Sevilla, concretamente la sala X, fue la casa que acogió la presentación del disco debut de Cervatana, el grupo paralelo de varios integrantes de Derby Motoreta’s Burrito Kachimba.
La exposición que han tenido en redes sociales y en los medios convencionales (tocaron en La Revuelta) ha sido sin duda el detonante que levantó toda la expectación para este evento. No es raro pero tampoco lo más habitual ver un sold out absoluto en esta sala, ya que a menudo acoge artistas más underground o emergentes. En este caso no sólo la sala estaba a rebosar, sino que incluso pudimos ver a varias personas suplicando por una entrada de última hora a toda costa sin ningún éxito.
El ambiente de la noche ya se venía calentando en los bares de alrededor y ya dentro de la sala se terminó de caldear con un DJ set de manos de Nicromo. Creando una atmósfera electrónica envolvente que poco a poco nos puso a punto para lo que se nos venía.
«¿Vienes de sorpresa sin escuchar nada? Pues casi mejor, te va a encantar. Es un disco conceptual, es una pasada» hablaba una chica con sus amigos a mi lado entre el público describiendo a la perfección lo que se venía. Había de todo, pero abundaba la gente que ya se sabía muy bien el disco y cantaba con fuerza las letras.

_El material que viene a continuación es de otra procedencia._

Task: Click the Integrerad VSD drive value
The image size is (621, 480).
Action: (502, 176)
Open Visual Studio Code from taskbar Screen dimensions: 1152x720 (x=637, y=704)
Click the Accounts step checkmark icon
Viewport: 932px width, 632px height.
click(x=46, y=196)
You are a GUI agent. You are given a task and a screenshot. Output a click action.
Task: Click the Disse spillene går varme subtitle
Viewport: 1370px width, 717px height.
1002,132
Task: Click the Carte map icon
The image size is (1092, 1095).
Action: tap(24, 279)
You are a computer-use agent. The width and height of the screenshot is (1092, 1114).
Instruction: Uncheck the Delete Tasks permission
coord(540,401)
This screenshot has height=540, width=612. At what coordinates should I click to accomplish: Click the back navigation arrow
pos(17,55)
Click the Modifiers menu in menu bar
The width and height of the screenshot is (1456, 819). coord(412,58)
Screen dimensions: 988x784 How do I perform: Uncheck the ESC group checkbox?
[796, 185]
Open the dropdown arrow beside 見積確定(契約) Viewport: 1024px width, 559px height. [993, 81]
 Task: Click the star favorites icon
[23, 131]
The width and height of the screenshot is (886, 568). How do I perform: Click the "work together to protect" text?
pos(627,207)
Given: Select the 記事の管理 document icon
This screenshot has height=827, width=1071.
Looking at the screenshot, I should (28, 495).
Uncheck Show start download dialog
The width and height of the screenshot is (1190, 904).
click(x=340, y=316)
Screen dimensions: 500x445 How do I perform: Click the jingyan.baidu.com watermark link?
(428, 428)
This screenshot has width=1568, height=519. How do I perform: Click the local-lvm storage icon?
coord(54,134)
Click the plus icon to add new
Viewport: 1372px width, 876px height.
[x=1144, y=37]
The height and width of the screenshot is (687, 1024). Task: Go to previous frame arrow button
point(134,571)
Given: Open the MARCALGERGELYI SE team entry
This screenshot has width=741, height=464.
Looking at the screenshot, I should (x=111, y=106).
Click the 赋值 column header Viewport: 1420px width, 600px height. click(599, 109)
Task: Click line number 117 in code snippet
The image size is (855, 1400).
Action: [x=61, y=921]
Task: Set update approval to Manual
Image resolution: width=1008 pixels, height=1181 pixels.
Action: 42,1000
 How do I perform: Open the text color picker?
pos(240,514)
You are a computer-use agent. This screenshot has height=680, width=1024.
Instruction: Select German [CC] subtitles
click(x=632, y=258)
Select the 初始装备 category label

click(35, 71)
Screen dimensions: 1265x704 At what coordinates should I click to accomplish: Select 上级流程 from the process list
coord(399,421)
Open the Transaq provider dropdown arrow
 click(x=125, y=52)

Por fin se hizo el silencio y de la oscuridad aparecieron los Cervatana en un solemne rito cósmico. Acompañados de unos fantásticos juegos de luces, fueron sucediendo poco a poco cada una de las canciones del disco en riguroso orden y sin pausas, con transiciones muy suaves entre una y otra. En un show que duró exactamente lo mismo que el álbum, 40 minutos.
Explicar qué hace Cervatana no es fácil, pero a la mente me vienen términos como conceptual, performance, Andalucía, psicodelia, danza contemporánea, tecno o breakbeat. Más que un concierto, lo que vivimos el pasado viernes fue una experiencia performática, con la guinda del pastel puesta por una Elena Gog performando danza contemporánea en el centro del escenario.

Lógicamente esta propuesta recuerda a los Derby Motoreta’s Burrito Kachimba empezando por la inconfundible voz de Miguel (Dandy Piranha) y su forma de cantar tan personal. Además, mantienen ese aire andaluz quinqui que tanto nos gusta, pero en esta ocasión la fusión más que al rock, se va a la electrónica, el techno o el bigbeat. Como en el equilibrio está la virtud, en este viaje sonoro también hay cabida para la calma, con canciones en las que a la voz de Miguel le acompañan simplemente unos ritmos suaves sintéticos, sin mucho revestimiento. Un momento de intimidad con autotune y emoción a flor de piel.
En mitad de este momento tan enigmático me llama la atención un cambio de instrumentos. Miguel, que además de cantar toca el bajo, suelta el instrumento y lo agarra Frank quien suelta su guitarra para ello. También es destacable la elección de batería de Santi Marín con pad y platos curvos. Y por supuesto, ya que hablamos de los instrumentos, no puedo dejar de mencionar a José Ugía que lo dio todo con sus sintes.

En los 40 minutos de show también hubo tiempo y espacio para un pogo propiciado por Elena Gog que revolucionó aún más el ambiente bajándose a la pista para buscar a su hermana que la acompañó en el escenario con su danza. Fue en definitiva un concepto diferente, que nos obliga a regresar en el tiempo buscando la capacidad de concentración que teníamos antes. Esa que nos permitía escuchar un disco al completo de principio a fin ya que, de otra manera no puede ser entendido. La puerta a un mundo distópico-futurista comprendido en un álbum conceptual que nos lleva por un viaje sonoro increíble y abre las puertas a nuevas propuestas.